AK Parti Grup Başkanı Abdullah Güler, İklim Kanunu Teklifi’nin detaylarını açıkladı. TÜSİAD’a ilişkin sorulara da yanıt veren Güler, “Türkiye’de maalesef herkes kendi esas işine odaklanmak yerine sağa sola akıl vermeyi veya had bildirmeyi bir yöntem olarak ifade hürriyeti gibi söylemeye çalışıyor. Onları doğrudan ilgilendiren bu kanun hakkındaki düşüncelerini merak ediyorum. Bilmedikleri alanlarda ellerine tutuşturulmuş metinleri bildiri gibi okumasınlar” dedi.
AK Parti Grup Başkanı Abdullah Güler, Meclis’te yaptığı basın toplantısında 20 maddeden oluşan İklim Kanunu Teklifi’nin TBMM Başkanlığı’na sunulduğunu ifade etti. Çevre Şehircilik ve İklim Değişikliği Bakanlığı, Maliye Bakanlığı, ve Enerji Bakanlığı’na bağlı birimlerin bu teklife uzun zamandır çalıştıklarını ifade eden Güler, şunları söyledi:
“İklim değişikliği ile mücadeleyi siyaset üstü ve küresel bir sorun olarak görüyoruz. Maalesef dünyamız iklim krizinin artan ve ağırlaşan etkileriyle her geçen gün yüzleşiyor. Gelecek nesillere daha yaşanılabilir bir dünya bırakmak hepimizin ortak sorunudur. İklim değişikliği yalnızca çevresel bir sorun değil aynı zamanda ekonomiden sosyal düzene, küresel istikrardan insan güvenliğine kadar pek çok alanda etkisini hissettiren kapsamlı bir krizdir. Bu bakımdan iklim değişikliğine karşı atılacak güçlü adımlar ortak evimiz olan dünyamızın geleceği açısından da çok büyük önem arz etmektedir. Ülkemizin de içinde yer aldığı Akdeniz iklim havzası iklim değişikliğinin olumsuz etkilerini her geçen gün derinden hissetmektedir. Ülkemizde son yıllada yaşanan sel, orman yangını, kuraklık gibi pek çok afet bunun da en somut örneklerinden biridir.
İklim Kanunu ile şehirlerimizin iklime uyum sürecinin güçlendirilmesini, ekonomimizin iklim bazlı olumsuz sonuçlara dirençli hale getirilmesini, sektörlerin uluslararası rekabet gücünün arttırılmasını ve özellikle bütün sektörlerimizde daha temiz ve daha verimli bir üretim sürecinin oluşmasını amaçlıyoruz. Bu kanun teklifimiz ile yalnızca sanayi sektörlerini değil yaşadığımız şehirleri, tarımı, hayvancılığı ve yeşil alanları da koruyan bir yaklaşımla hazırladığımızı ifade etmek isterim. Önümüzdeki hafta komisyonlara sunulacak.”

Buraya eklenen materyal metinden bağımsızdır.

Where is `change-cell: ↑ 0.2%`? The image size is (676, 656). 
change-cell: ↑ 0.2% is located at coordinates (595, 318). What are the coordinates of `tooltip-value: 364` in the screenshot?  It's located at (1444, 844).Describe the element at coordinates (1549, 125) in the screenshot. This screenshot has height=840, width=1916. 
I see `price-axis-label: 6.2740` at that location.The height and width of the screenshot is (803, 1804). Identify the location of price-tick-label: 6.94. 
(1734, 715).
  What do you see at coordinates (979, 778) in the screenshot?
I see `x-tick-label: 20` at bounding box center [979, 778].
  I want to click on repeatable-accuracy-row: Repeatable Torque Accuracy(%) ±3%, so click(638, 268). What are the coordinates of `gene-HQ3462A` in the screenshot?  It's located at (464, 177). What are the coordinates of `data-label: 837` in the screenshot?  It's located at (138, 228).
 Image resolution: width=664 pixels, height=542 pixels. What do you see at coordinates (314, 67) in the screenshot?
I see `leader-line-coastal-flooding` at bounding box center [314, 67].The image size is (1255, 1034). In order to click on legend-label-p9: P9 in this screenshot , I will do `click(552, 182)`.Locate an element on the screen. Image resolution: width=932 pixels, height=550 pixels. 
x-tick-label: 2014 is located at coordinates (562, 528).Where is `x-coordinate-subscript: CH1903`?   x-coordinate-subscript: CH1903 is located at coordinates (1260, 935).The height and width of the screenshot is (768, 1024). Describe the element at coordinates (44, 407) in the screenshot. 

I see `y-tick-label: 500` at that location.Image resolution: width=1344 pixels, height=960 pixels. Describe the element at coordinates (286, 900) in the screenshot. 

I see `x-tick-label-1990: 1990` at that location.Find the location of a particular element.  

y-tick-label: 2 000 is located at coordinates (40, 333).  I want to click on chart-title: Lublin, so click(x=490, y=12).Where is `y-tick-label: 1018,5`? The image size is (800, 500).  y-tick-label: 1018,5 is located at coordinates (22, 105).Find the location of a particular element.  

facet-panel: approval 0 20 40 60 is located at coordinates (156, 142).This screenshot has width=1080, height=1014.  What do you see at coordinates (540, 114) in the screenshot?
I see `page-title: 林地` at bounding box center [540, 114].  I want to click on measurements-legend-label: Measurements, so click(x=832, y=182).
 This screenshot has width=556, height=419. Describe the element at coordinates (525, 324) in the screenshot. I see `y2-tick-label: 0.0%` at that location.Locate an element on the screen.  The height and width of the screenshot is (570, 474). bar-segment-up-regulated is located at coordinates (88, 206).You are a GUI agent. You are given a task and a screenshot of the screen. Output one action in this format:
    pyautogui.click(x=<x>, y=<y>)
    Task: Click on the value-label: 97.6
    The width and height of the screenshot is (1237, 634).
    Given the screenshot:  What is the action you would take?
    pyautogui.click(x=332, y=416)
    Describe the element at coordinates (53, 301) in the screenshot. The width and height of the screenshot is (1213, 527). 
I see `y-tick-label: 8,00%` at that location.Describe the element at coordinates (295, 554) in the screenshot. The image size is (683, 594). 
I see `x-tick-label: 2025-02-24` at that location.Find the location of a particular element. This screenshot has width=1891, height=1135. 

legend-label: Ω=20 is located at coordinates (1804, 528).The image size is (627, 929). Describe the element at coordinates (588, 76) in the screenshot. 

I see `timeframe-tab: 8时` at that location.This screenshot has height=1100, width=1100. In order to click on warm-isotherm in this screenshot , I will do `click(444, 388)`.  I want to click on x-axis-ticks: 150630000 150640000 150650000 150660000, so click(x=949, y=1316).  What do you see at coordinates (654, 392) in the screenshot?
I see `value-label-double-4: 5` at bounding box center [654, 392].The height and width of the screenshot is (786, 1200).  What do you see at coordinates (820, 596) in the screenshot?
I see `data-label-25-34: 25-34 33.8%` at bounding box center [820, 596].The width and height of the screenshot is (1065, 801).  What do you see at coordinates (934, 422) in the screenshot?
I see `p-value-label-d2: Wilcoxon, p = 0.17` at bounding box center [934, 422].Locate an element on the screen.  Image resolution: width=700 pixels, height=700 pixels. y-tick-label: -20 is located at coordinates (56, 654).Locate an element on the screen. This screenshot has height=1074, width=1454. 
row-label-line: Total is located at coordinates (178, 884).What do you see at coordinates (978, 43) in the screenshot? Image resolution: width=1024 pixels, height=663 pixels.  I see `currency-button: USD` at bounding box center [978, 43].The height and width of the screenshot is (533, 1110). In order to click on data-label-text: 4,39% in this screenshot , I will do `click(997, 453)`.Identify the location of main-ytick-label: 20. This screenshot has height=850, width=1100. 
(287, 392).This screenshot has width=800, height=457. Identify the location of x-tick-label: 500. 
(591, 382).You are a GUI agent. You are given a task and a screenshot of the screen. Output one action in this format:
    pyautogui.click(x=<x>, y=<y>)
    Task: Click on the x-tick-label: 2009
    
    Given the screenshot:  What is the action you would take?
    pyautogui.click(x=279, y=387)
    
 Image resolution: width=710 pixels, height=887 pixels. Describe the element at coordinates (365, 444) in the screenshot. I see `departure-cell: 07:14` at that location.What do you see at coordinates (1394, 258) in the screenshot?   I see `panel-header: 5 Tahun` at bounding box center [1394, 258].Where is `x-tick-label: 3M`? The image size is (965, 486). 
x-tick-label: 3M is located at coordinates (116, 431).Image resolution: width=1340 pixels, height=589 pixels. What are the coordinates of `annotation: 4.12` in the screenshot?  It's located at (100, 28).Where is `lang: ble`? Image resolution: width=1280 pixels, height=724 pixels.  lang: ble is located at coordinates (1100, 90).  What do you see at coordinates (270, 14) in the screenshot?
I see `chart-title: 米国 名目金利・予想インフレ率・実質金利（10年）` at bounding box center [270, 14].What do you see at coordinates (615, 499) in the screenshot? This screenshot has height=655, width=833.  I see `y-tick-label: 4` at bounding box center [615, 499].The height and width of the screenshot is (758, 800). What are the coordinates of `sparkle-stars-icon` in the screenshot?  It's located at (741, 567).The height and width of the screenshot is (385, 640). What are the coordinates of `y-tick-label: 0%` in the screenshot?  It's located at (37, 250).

“Ellerine tutuşturulmuş metinleri bildiri gibi okumasınlar”
Bir gazetecinin, “Son dönemde sivil toplum kuruluşlarının ifade özgürlüğüne ilişkin soruşturmaların arttığını görüyoruz. Bu soruşturmaları daha sık görmemizin nedeni nedir” sorusuna cevap veren Güler, “Cümleniz biraz garip geldi. Türkiye’de maalesef herkes kendi esas işine odaklanmak yerine sağa sola akıl vermeyi veya had bildirmeyi bir yöntem olarak ifade hürriyeti gibi söylemeye çalışıyor. Doğrudan kendisini ilgilendiren hususlarda hiçbir söz söylemeyen TÜSİAD neden ‘suçlu mudur suçsuz mudur bilmiyoruz’ diye açıklama yapıyor. Kartalkaya ve İliç’e hepimiz üzüldük. TÜSİAD’ın merkezine bir kilometre uzaklıkta bir restoranda yangın oldu ve 29 kişi öldü, neden ilgilendirmiyor? İliç kazası ilgilendiriyor da Beşiktaş’taki yangında ölenler ilgilendirmiyor mu? ‘CHP’nin sorumluluğunda olan yerlerde yaşanan kazalar bizi ilgilendirmiyor’ deselerdi çok daha inandırıcı olurdu. Onları doğrudan ilgilendiren bu kanun hakkındaki düşüncelerini de merak ediyorum. Bilmedikleri alanlarda ellerine tutuşturulmuş metinleri bildiri gibi okumasınlar” dedi.